The crowd and the lights at a Robbie Williams concert over the weekend. Photo / Paul Taylor
OPINION
Touching a teenage girl’s behind without consent is wrong on so many levels.
In this day and age, everyone knows this sort of behaviour is unacceptable. There is no time and no place where it is acceptable. There never has been.
Being tipsy or drunk is no excuse. Andwhat I love is that today’s young people aren’t afraid to speak up.
I’ve heard all manner of reactions to the weekend’s two Mission Concerts, from ”amazing” and “best show ever” to “he talked too much” and “it took so long to get out of the venue”.
One 16-year-old girl I know went to the concert with her friend. The mother of the girl trusts her daughter — she’s sensible.
And sure enough, she loved the concert, but she told her mother after: “I’ve never had my behind grabbed and touched so much.”
It happened at the squeeze after the show, when the girls were leaving the venue and people were packed together.
At one stage there was so much touching, the 16-year-old rounded on the man, yelling at him. He quickly apologised and walked off.
While I was discussing this, outrage simmering in me, another young woman I know who is 23 said it’s something that happens at all concerts. How depressing.

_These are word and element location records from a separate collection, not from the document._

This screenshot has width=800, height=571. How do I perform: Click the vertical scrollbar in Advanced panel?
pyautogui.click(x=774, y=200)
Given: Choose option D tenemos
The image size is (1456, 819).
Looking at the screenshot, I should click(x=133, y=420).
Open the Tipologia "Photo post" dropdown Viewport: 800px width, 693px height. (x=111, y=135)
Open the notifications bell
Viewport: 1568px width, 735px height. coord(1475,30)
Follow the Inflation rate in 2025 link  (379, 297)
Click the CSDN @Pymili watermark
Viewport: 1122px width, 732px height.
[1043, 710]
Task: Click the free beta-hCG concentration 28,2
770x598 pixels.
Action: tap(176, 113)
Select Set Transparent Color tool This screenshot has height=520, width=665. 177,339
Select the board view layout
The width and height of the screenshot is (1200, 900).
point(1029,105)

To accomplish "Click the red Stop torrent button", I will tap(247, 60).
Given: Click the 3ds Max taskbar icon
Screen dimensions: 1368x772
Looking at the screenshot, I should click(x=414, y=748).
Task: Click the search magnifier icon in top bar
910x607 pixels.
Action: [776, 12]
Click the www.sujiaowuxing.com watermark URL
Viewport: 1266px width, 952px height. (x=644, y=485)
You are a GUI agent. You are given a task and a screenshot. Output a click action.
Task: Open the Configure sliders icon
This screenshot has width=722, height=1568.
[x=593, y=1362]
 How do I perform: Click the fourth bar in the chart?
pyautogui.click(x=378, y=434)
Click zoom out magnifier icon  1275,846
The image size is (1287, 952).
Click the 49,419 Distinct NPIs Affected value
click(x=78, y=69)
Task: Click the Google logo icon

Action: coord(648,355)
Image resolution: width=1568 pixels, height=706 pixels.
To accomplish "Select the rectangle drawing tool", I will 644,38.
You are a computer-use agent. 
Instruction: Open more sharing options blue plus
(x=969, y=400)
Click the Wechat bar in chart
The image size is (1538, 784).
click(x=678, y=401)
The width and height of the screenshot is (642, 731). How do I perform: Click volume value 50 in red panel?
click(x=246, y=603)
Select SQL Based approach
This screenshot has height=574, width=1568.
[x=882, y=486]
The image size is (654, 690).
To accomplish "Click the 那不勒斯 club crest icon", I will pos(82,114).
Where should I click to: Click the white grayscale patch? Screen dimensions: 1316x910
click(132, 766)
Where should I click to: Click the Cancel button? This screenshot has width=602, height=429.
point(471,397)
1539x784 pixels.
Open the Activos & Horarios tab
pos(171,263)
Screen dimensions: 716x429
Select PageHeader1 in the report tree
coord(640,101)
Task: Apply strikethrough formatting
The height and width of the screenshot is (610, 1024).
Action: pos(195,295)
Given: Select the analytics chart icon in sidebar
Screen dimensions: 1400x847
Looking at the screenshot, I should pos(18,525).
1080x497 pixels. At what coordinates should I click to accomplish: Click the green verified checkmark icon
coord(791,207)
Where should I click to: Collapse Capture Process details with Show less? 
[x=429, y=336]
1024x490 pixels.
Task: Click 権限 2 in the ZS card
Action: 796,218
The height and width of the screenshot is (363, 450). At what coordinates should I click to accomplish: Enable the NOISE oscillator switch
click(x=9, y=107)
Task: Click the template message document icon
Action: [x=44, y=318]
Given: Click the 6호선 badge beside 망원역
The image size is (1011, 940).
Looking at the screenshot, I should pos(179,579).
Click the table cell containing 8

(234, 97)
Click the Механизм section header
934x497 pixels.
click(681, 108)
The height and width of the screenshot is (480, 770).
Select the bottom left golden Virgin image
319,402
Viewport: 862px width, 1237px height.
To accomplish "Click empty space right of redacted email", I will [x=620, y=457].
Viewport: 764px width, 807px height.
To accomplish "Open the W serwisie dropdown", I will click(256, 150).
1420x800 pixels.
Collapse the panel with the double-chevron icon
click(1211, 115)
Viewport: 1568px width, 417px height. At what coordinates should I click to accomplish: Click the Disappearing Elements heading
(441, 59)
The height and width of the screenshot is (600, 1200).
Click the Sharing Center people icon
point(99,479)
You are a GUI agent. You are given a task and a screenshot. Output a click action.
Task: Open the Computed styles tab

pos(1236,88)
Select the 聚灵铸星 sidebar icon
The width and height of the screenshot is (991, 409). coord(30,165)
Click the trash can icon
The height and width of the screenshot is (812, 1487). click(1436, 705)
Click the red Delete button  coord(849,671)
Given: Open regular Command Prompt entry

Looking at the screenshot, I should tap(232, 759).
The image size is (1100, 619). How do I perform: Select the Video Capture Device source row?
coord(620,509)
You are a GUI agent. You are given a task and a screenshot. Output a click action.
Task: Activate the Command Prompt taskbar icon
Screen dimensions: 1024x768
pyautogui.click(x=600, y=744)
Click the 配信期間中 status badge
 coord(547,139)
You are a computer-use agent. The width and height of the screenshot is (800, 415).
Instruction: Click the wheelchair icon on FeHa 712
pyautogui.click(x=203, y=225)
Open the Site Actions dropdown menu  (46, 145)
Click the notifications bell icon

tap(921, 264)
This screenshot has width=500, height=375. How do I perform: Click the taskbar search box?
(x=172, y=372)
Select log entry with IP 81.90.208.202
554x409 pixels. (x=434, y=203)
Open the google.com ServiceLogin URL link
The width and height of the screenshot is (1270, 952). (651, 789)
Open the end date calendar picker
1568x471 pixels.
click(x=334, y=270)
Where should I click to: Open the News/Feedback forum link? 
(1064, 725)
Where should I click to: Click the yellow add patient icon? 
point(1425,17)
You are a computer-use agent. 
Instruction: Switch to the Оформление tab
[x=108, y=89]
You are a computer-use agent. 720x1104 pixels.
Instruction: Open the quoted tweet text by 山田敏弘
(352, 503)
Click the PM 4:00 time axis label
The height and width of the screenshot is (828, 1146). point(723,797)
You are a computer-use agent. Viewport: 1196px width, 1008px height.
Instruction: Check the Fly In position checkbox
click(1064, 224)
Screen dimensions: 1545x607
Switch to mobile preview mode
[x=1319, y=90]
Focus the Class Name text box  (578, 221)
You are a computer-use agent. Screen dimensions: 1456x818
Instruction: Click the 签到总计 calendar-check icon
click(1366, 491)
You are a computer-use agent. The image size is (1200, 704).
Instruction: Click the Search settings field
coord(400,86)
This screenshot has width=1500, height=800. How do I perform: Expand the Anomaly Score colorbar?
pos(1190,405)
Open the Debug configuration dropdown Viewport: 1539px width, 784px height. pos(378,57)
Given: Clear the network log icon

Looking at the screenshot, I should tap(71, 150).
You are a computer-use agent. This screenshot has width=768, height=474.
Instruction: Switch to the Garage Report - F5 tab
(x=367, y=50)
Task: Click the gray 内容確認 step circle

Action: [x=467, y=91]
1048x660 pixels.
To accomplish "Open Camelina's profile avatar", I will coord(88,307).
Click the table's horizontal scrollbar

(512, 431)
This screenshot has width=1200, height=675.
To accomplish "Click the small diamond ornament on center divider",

She then detailed her experience with a drunk man who had tried to rip her swimwear off. Luckily for her, she was with a group of people who told the person where to go in no uncertain terms.
Back to the Mission incidents.
The teen stayed at her friend’s place the night, so the next morning when she arrived home her mother asked, “So, how was it?”
Her reply: “Pretty scary, really, seeing all the older drunk people falling down and struggling to get up and down the hill.”
This isn’t new. At a rain-soaked Phil Collins show, there were broken ankles all over the place.
I actually have no real problem with that. If you want to go to the Mission and get drunk, the potential for a hillside disaster is on you.
I may have done that myself in years gone by, and I might even do it again.
Young people go to nightclubs and drink; older people go to the Mission and drink.
But as I said, being drunk is no excuse to touch. We need to make sure people feel ashamed about it.
So what this teenager did might just be the solution to inappropriate touching at crowded concerts under the cover of darkness: turn and yell right in their face so everyone around them knows what they have been up to. Do not put up with it.
Have a go at a ”toucher”. Hopefully, that person will remember and never do it again.
The weekend was such a success for Hawke’s Bay, with thousands of people hitting restaurants, cafes and shops.
It is exactly what we needed, and I don’t want the actions of a few to distract from that, but I think this subject needs to be discussed.
Luckily, this teen has a mother she can talk to.
I would have loved to be a fly on the wall if her mother or father had been with her. Oh, hang on. It wouldn’t have happened then.
The gropers might have been drunk, but they know how to pick their victims. Men, be better.
Linda Hall is a Hastings-based assistant editor for Hawke’s Bay Today, and has 30 years of experience in newsrooms. She writes regularly on arts and entertainment, lifestyle and hospitality, and pens a column.